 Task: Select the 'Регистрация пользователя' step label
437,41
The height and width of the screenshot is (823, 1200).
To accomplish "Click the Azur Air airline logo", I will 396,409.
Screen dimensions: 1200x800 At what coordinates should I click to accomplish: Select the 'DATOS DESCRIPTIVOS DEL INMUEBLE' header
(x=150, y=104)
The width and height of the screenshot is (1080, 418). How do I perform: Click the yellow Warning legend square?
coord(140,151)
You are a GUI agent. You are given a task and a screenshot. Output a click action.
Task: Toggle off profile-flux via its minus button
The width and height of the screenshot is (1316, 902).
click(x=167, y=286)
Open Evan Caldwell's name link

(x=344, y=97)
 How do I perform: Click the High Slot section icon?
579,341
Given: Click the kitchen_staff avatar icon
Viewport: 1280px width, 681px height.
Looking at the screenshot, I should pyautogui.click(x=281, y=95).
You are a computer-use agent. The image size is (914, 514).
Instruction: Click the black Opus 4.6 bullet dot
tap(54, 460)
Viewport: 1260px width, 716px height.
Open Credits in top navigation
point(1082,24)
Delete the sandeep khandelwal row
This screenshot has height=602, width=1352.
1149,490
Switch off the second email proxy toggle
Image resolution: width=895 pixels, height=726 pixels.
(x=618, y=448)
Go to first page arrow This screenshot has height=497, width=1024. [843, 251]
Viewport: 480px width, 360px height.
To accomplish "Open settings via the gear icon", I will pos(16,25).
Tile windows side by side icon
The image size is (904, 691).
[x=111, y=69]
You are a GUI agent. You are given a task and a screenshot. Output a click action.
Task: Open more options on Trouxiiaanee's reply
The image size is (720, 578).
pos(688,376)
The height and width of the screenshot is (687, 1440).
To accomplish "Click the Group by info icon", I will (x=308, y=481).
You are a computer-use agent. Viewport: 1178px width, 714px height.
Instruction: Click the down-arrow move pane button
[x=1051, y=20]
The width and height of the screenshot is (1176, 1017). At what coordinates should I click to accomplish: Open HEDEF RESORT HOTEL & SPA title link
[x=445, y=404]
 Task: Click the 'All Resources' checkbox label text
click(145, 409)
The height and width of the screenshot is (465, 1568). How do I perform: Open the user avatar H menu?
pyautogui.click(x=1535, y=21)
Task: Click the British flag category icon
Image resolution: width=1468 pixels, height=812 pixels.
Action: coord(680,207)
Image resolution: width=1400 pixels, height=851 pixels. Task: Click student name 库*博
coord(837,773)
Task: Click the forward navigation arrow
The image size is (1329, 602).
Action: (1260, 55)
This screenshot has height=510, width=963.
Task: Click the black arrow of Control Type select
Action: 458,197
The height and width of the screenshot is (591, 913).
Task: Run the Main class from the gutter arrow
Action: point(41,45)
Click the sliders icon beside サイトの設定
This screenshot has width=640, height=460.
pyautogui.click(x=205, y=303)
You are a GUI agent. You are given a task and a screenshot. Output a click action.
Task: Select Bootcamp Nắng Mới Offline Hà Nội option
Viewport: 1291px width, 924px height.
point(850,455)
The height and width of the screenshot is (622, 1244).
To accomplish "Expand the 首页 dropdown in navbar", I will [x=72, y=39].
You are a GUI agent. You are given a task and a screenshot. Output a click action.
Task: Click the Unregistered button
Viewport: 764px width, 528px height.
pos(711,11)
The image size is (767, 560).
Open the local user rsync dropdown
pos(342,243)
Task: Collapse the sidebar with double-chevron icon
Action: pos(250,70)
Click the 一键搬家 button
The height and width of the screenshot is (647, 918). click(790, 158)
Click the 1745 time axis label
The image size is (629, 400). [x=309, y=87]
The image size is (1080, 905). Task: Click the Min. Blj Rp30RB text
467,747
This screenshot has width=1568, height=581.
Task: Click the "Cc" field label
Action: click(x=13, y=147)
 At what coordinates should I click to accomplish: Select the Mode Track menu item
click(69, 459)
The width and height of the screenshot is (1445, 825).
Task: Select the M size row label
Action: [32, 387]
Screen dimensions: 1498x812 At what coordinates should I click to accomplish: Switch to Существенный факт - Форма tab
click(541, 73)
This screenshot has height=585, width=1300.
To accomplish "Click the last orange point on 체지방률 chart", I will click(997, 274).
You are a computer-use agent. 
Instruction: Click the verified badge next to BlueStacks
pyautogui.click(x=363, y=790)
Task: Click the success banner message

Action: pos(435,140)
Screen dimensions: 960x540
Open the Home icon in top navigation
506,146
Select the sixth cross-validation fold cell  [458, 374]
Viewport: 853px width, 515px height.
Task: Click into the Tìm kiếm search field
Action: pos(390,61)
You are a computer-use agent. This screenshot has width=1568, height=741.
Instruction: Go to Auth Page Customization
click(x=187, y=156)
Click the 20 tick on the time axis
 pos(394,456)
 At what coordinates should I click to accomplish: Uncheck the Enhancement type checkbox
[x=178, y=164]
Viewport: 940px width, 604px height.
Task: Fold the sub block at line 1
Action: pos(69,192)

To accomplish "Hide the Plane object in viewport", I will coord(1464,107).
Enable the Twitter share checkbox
:::
◆ How to complete this task
In the records above, find each line that holds the word "will"; copy all such lines.

◆ Solution to this problem
To accomplish "Click the Azur Air airline logo", I will 396,409.
To accomplish "Open settings via the gear icon", I will pos(16,25).
To accomplish "Click the Group by info icon", I will (x=308, y=481).
To accomplish "Expand the 首页 dropdown in navbar", I will [x=72, y=39].
To accomplish "Click the last orange point on 체지방률 chart", I will click(997, 274).
To accomplish "Hide the Plane object in viewport", I will coord(1464,107).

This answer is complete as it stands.